Le spécialiste préconise donc plutôt de se baser sur les motivations éventuelles que sur les techniques utilisées afin de savoir qui pourrait être à l’origine des “MacronLeaks”. Il élimine ainsi d’office l’hypothèse d’une mafia ou d’un opportuniste aux intérêts “crapuleux”. Les informations diffusées n’étaient en effet pas monétisables, et un pirate qui aurait souhaité en tirer une certaine somme d’argent n’aurait menacé de publier que certains documents compromettants (et non neuf gigas à trier). 

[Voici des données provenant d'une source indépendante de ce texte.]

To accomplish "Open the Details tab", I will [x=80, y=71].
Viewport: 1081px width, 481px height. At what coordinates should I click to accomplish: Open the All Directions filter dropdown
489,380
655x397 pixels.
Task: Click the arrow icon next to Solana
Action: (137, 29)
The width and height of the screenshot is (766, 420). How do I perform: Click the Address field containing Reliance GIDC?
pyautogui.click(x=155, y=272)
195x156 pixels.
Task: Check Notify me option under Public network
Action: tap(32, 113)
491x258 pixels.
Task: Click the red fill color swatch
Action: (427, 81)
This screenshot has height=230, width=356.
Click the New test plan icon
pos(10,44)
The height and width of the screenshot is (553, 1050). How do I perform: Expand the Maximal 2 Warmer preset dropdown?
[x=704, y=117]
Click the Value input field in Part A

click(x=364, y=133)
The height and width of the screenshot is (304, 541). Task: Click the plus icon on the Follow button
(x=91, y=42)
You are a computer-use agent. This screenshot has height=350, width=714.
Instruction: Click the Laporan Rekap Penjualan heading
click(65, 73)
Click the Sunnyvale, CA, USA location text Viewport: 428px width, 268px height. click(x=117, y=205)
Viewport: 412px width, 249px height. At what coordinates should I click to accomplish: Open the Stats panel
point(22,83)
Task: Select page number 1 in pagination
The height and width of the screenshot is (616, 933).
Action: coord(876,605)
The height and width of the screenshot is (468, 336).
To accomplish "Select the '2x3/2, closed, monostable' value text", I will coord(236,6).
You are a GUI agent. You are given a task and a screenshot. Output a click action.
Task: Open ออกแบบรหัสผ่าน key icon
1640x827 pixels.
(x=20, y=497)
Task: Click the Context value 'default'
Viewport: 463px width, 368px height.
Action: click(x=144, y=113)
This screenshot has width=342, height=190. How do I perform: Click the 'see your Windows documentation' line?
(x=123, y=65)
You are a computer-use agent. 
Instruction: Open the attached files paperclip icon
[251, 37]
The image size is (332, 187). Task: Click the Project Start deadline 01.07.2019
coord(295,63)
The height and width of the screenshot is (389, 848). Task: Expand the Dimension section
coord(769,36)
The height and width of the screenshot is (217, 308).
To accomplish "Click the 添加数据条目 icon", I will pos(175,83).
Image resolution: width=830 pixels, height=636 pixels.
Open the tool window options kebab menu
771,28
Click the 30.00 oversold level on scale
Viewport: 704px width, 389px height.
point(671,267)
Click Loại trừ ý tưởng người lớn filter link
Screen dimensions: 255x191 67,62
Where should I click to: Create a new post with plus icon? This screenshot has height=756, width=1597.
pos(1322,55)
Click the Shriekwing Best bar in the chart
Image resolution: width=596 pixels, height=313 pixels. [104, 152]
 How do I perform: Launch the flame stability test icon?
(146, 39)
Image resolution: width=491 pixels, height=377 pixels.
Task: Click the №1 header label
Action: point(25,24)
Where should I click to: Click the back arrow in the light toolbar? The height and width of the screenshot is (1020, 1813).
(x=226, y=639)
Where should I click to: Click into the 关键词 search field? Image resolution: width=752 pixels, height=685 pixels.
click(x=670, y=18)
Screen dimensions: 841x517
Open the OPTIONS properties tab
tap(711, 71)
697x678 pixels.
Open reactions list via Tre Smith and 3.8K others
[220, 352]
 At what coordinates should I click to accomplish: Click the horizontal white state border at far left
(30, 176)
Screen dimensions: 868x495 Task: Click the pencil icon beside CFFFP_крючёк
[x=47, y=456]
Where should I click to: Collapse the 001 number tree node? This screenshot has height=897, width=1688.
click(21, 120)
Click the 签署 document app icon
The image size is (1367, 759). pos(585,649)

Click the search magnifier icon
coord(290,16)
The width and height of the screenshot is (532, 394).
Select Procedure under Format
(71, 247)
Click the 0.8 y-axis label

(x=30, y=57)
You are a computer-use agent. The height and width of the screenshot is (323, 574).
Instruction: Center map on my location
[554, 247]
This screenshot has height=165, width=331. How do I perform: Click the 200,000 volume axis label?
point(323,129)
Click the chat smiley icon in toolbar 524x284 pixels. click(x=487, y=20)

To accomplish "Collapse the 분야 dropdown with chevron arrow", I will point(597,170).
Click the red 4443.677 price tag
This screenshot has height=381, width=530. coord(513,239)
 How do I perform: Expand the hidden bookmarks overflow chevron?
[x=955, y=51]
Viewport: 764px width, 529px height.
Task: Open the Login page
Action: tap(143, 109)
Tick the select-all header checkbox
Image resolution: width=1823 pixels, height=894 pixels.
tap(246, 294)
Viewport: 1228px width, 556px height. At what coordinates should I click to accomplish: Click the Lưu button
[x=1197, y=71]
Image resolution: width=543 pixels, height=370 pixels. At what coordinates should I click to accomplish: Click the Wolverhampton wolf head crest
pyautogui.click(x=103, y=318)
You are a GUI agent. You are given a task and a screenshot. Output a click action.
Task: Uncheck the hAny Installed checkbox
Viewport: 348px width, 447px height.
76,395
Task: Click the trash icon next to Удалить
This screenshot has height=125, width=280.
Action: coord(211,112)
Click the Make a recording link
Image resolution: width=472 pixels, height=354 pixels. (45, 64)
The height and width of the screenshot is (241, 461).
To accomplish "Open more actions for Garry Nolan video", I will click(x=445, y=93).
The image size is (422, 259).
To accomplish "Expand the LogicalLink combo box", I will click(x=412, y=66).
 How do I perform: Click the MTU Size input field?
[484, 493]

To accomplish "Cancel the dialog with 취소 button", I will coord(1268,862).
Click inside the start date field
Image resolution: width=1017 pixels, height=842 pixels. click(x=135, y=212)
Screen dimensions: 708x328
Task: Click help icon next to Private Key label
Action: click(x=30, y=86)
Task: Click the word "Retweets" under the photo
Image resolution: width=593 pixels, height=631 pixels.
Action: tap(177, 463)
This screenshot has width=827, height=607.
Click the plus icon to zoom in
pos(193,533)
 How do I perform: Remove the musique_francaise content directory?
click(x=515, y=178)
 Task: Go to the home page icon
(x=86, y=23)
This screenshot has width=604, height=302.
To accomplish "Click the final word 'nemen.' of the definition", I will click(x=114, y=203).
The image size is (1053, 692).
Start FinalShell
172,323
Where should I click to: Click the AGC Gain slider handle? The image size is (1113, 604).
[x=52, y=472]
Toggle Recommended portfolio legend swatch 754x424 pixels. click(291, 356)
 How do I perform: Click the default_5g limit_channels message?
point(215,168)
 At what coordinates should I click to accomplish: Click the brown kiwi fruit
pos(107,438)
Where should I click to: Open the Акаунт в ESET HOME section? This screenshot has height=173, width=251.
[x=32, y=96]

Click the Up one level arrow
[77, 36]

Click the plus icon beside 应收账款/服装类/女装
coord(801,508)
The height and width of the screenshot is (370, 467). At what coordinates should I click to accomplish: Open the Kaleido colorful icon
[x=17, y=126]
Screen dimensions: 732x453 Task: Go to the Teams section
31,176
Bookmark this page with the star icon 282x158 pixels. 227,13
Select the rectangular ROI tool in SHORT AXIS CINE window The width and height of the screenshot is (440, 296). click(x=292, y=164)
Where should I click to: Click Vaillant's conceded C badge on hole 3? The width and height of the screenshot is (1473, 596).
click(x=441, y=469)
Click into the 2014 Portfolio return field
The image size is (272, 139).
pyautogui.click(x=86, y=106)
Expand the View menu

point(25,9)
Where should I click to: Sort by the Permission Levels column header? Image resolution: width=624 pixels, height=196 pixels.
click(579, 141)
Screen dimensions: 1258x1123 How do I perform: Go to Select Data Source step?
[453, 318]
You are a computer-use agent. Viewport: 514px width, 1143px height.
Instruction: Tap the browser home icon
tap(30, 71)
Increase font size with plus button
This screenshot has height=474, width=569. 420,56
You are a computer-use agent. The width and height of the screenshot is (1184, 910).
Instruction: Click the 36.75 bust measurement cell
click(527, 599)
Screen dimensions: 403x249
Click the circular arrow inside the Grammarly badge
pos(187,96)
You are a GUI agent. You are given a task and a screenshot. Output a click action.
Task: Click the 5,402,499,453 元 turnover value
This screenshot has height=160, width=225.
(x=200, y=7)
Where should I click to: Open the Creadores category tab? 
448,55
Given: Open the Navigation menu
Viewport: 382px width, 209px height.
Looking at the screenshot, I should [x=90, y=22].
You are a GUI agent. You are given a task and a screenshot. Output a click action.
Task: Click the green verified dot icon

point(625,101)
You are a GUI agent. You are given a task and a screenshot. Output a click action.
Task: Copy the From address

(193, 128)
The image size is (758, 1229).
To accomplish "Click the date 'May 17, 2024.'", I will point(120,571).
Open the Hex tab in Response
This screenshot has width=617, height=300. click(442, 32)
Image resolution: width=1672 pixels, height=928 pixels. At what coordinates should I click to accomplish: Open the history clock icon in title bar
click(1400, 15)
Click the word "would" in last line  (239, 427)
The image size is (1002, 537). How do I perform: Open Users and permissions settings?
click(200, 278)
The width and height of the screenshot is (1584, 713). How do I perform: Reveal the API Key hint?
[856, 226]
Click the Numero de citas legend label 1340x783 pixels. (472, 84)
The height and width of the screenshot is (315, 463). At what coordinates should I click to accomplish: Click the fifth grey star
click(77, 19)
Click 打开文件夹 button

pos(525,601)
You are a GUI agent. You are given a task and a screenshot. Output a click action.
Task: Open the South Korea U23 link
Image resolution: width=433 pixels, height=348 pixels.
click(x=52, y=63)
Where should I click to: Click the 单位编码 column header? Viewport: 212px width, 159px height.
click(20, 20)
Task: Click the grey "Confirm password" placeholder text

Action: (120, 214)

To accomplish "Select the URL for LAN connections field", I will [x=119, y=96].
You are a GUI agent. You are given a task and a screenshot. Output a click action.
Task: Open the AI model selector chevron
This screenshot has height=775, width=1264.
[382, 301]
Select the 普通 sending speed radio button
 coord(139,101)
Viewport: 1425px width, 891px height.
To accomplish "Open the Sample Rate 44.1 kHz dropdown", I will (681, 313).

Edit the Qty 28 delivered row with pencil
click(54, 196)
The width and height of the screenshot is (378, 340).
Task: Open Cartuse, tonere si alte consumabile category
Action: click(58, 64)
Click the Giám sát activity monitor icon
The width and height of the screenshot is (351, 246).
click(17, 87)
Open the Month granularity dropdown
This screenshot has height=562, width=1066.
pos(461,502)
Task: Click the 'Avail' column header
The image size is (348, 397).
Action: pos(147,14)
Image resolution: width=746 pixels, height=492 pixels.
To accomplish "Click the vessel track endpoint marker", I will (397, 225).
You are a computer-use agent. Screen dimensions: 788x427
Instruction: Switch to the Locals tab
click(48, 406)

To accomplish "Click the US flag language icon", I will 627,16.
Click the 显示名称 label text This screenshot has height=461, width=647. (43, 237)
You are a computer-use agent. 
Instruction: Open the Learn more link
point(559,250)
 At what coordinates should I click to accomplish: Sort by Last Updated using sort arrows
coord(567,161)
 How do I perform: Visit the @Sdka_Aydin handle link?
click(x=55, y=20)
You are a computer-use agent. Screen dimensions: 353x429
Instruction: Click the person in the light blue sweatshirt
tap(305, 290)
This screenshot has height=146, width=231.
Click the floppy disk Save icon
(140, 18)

La possibilité de l’implication d’un concurrent politique serait aussi peu probable, les documents n’avantageant directement aucun autre candidat. 

MacronLeaks : Poutine et Macron se sont exprimés au sujet des hackers russes
29 mai 2017

Reste, donc, la volonté idéologique et politique. Celle, “d’attenter à une réputation, de salir, polluer le débat politique, d’instaurer un espèce de climat délétère.” “C’est ce qui semble expliquer ici le piratage, détaille Nicolas Arpagian. Dans ce cas précis, le contenu des leaks en lui-même n’est pas très important. Ce qui explique l’agenda choisi: ils savaient que les médias français n’auraient pas le temps de l’étudier, mais la seule désignation “interne” suffisait à rendre les documents suspects. Ça permettait aussi de discréditer un peu la presse, en disant qu’elle n’enquêtait pas, alors que d’autres, si. Comme disait la marquise de Sévigné : “Médisez, médisez, il en restera toujours quelque chose.” 

Il note, enfin, que les techniques, les moyens et la nature de l’attaque sont suffisamment accessibles pour que le piratage puisse ne pas être “de niveau étatique”.